I'm not that interested in the main focus of the article, as I'm not sure we should even be trying to avoid in-fighting right now. And yes, I know there are various Scripture verses that could be quoted at me here, but there are also plenty of Scripture verses asserting the duty of orthodoxy, of which Galatians 1:8 is my favourite.
Some of the other passages are very interesting, though, including these passages on Traditionalism: "Traditionalists must stop fantasising that one day the whole Catholic world will return to the “timeless” Latin rituals of the pre-conciliar Church. It’s the Mass that’s timeless, not a particular cultural expression of it, however numinous. Demand for the 1962 Missal may grow, but it will always be limited because there is almost no one left who grew up with it."
"It's the Mass that's timeless, not a particular cultural expression of it, however numinous". That's how I feel. I'm all in favour of the Latin Mass, I just can't get as worked up about it as other people I know-- including some dear friends, and indeed readers of this blog! My attitude might change in the future, but right now it would seem an affectation to pose as a traddie. (Though maybe I should "fake it till I make it".) Listening to Traditionalists talk about liturgy is, to me, a bit like listening to audiophiles talking about sound systems, or listening to bibliophiles talk about binding and gilt edges.

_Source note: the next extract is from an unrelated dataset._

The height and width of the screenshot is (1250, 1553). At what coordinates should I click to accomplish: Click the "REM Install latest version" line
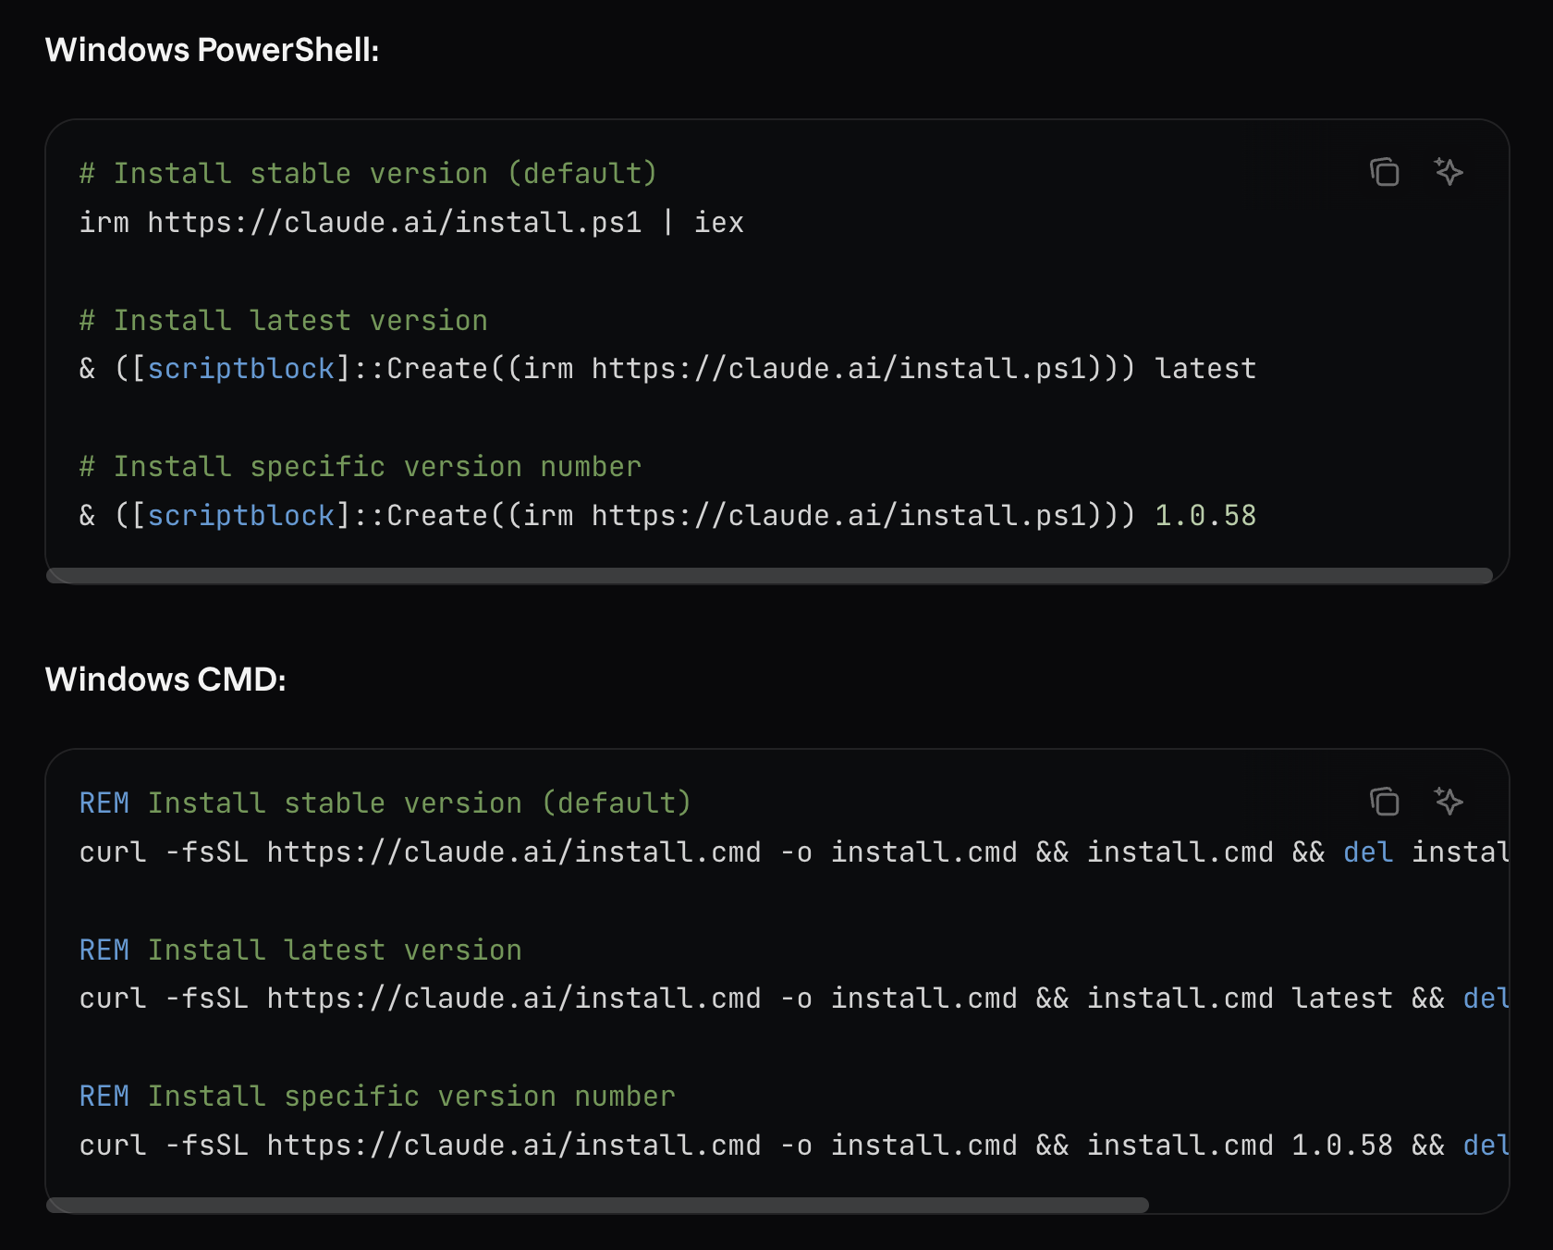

He also says: "Secular culture wars have created a dichotomy that is meaningless to Catholics in Africa and Asia, who are often happy to celebrate Mass with exuberant, made-up rubrics but are at the same time as uncompromising as Cardinal Burke on issues of sexual morality." Take that for whatever it's worth. I'm no more keen on "exuberant, made-up rubrics" than your average Traditionalist.
However, I really liked this bit: "Finally, the Church needs to face up honestly to people’s fundamental objection to the Catholic faith. It has very little to do with sexual scandals or styles of worship. The problem is that doctrines such as transubstantiation and the Virgin Birth are hard to believe. These teachings are not negotiable – but, at the same time, they are less plausible to modern people than they were to our ancestors, whose imaginations were formed by societies that were naturally receptive to miracles and metaphysics."

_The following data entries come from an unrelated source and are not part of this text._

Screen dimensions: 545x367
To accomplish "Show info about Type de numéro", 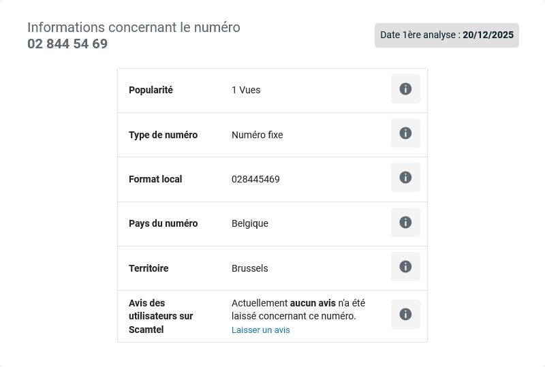I will pyautogui.click(x=405, y=133).
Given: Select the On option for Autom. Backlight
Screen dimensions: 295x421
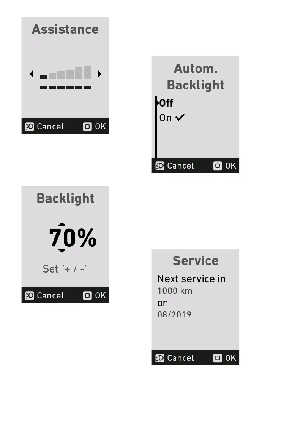Looking at the screenshot, I should 166,118.
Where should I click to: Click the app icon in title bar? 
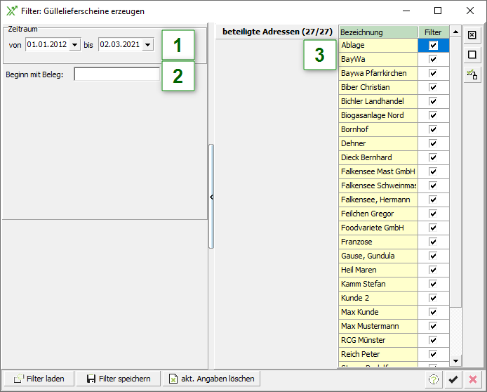coord(12,11)
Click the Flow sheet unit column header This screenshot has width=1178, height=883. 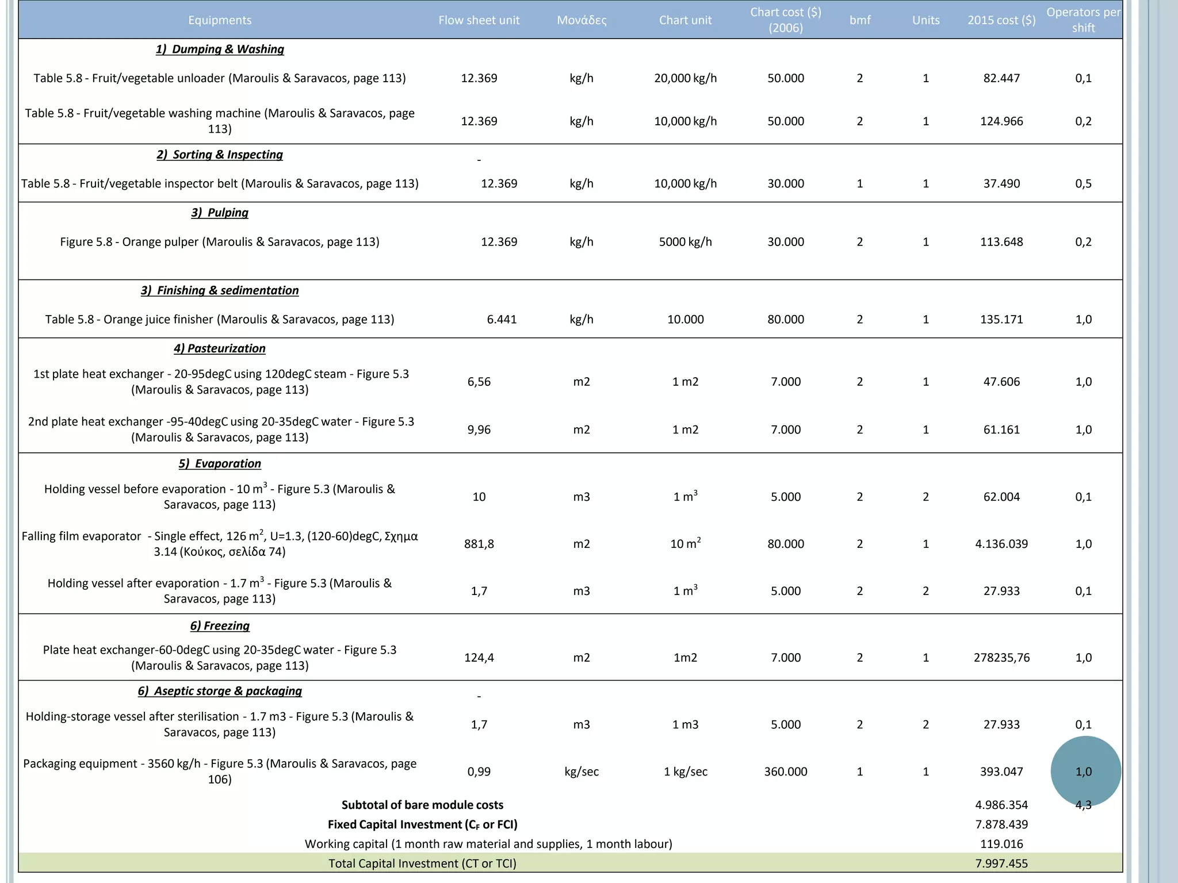tap(479, 20)
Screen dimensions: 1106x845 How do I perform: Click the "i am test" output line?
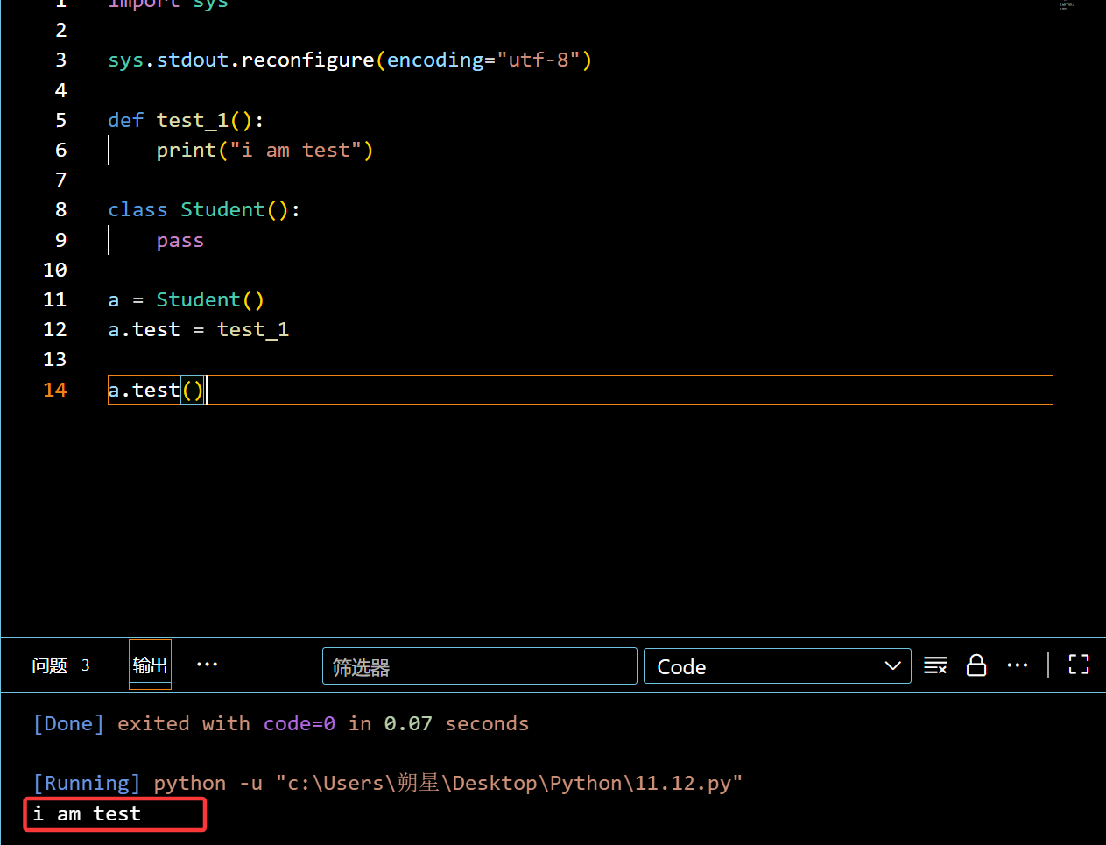point(87,813)
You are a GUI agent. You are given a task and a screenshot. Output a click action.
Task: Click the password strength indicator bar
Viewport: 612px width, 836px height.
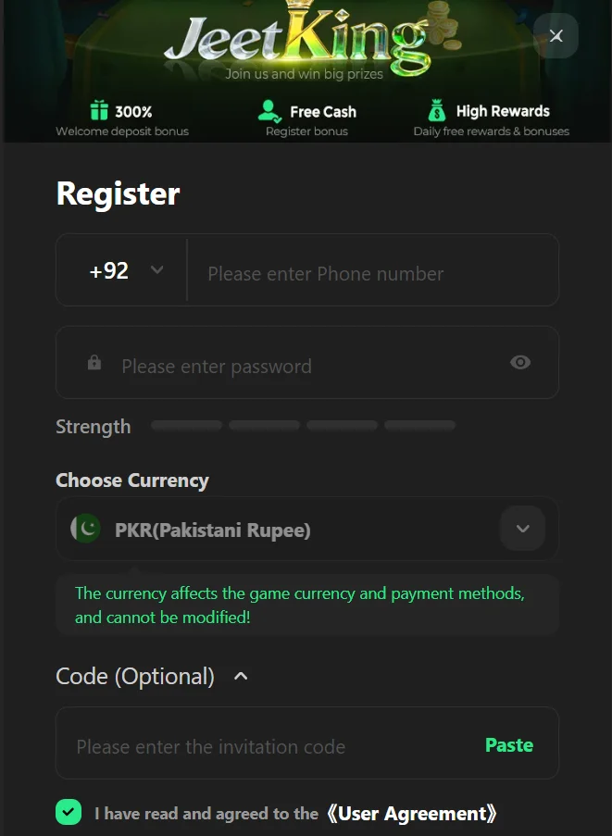(303, 426)
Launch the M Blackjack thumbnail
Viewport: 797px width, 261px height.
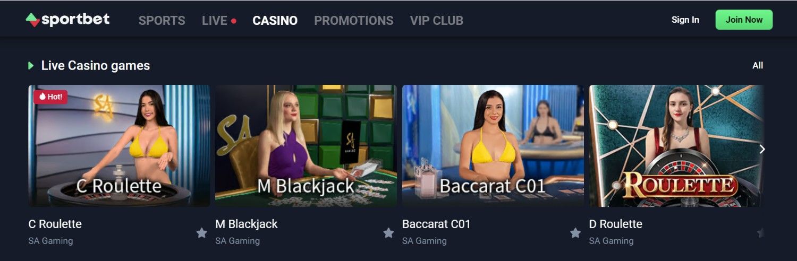(306, 146)
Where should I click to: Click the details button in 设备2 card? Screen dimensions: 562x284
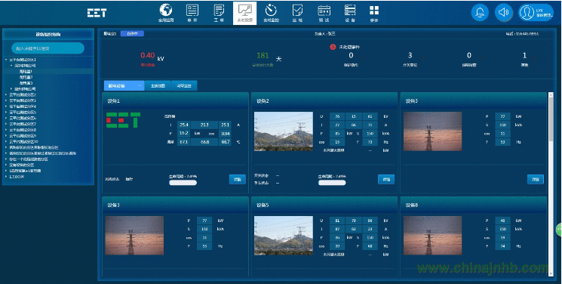point(386,179)
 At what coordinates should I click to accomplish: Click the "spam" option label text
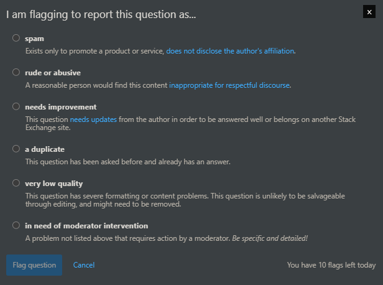pyautogui.click(x=34, y=39)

Now, it's true that I came to faith after years of agnosticism verging on atheism. And it's also true that I'm a natural sceptic (even now). So I may be projecting my own frame of mind on others. Furthermore, I'm often surprised at the ease with which other people accept the supernatural and miraculous-- sometimes people who I'd expect to be outright rationalists.
Having said all that, I still think Thompson is onto something. So much of Catholic apologetics seems to defend details, venerable points of controversy with Protestants and other old sparring partners, rather than the basic credibility of the supernatural. I think we could pay a lot more attention to that.